WHAT THE TASK ASKS:
Below are records; extract exactly the lines from the one containing "Viewport: 850px width, 600px" through the last, both included, and keep the pictures out.

Saved data entries:
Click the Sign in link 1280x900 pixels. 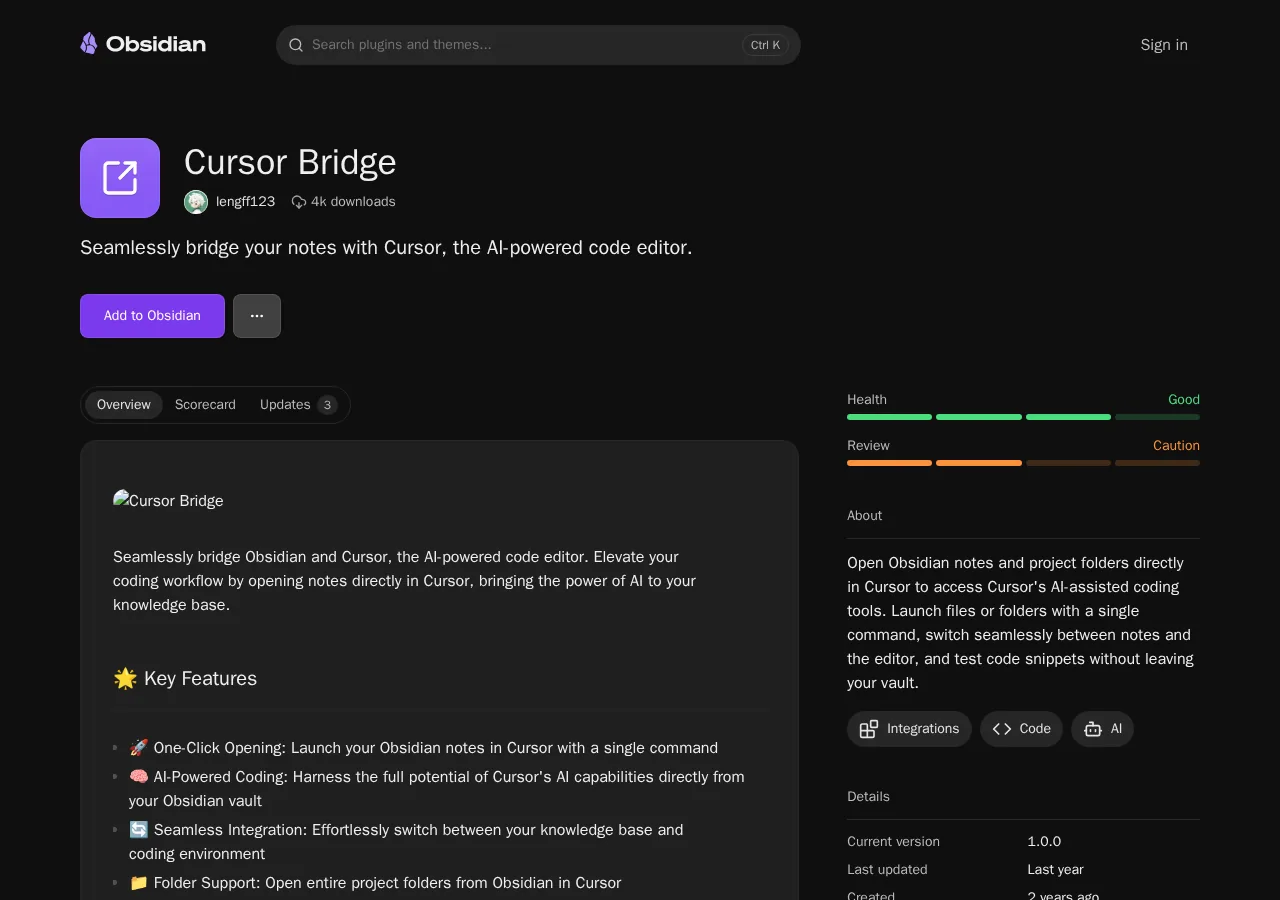click(x=1164, y=45)
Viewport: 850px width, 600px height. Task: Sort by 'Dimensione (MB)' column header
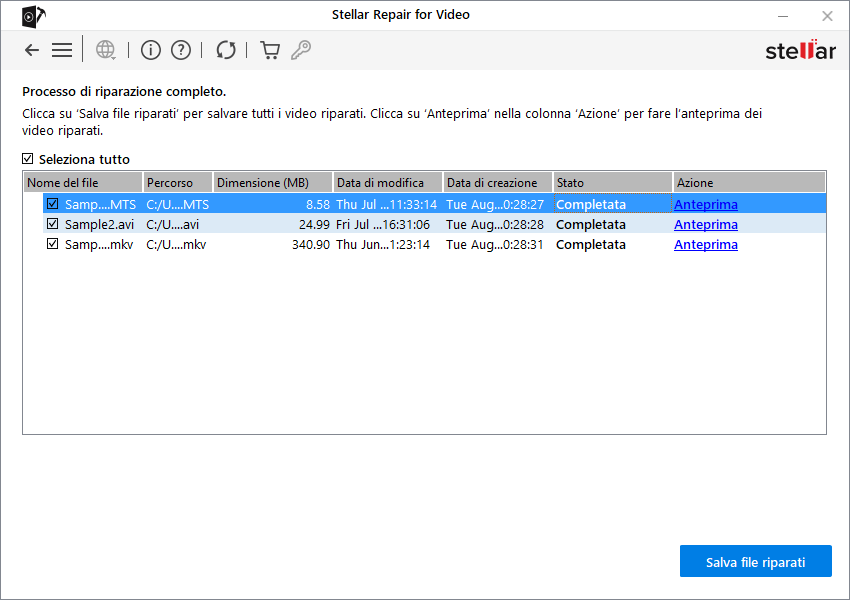pyautogui.click(x=272, y=183)
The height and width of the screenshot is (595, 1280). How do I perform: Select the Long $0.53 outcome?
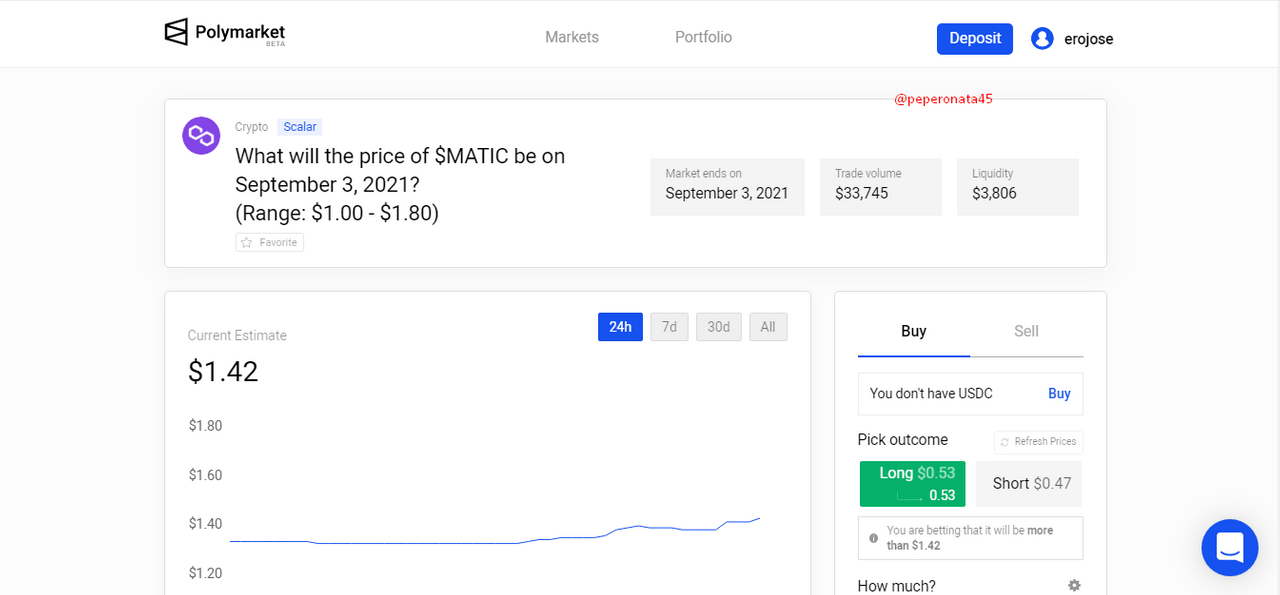click(912, 484)
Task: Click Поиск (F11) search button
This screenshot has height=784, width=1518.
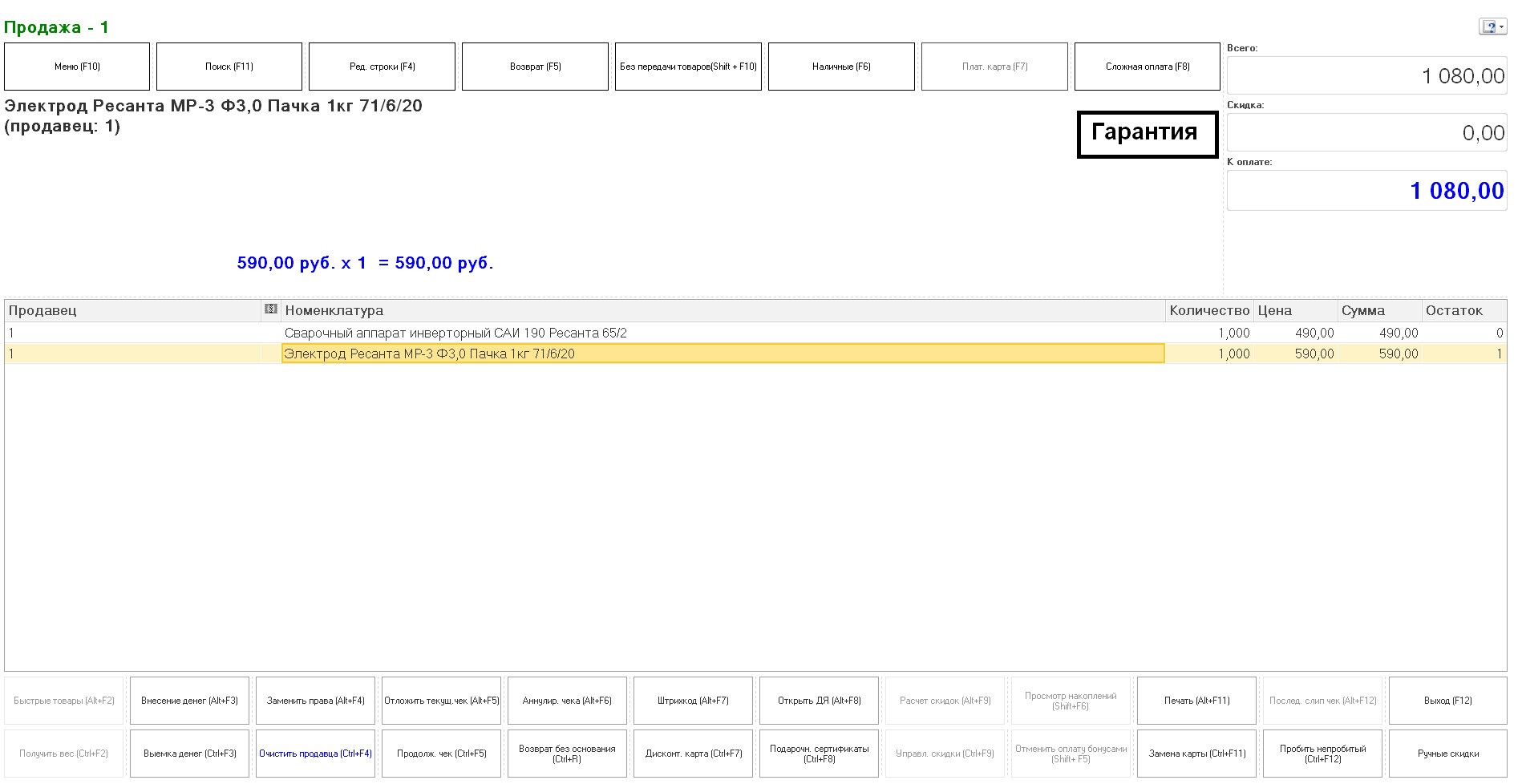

ANSWER BOX:
Viewport: 850px width, 600px height. Task: Sort by 'Dimensione (MB)' column header
pyautogui.click(x=272, y=183)
The height and width of the screenshot is (595, 1280). How do I perform: Select the Long $0.53 outcome?
click(912, 484)
Task: Click Поиск (F11) search button
This screenshot has height=784, width=1518.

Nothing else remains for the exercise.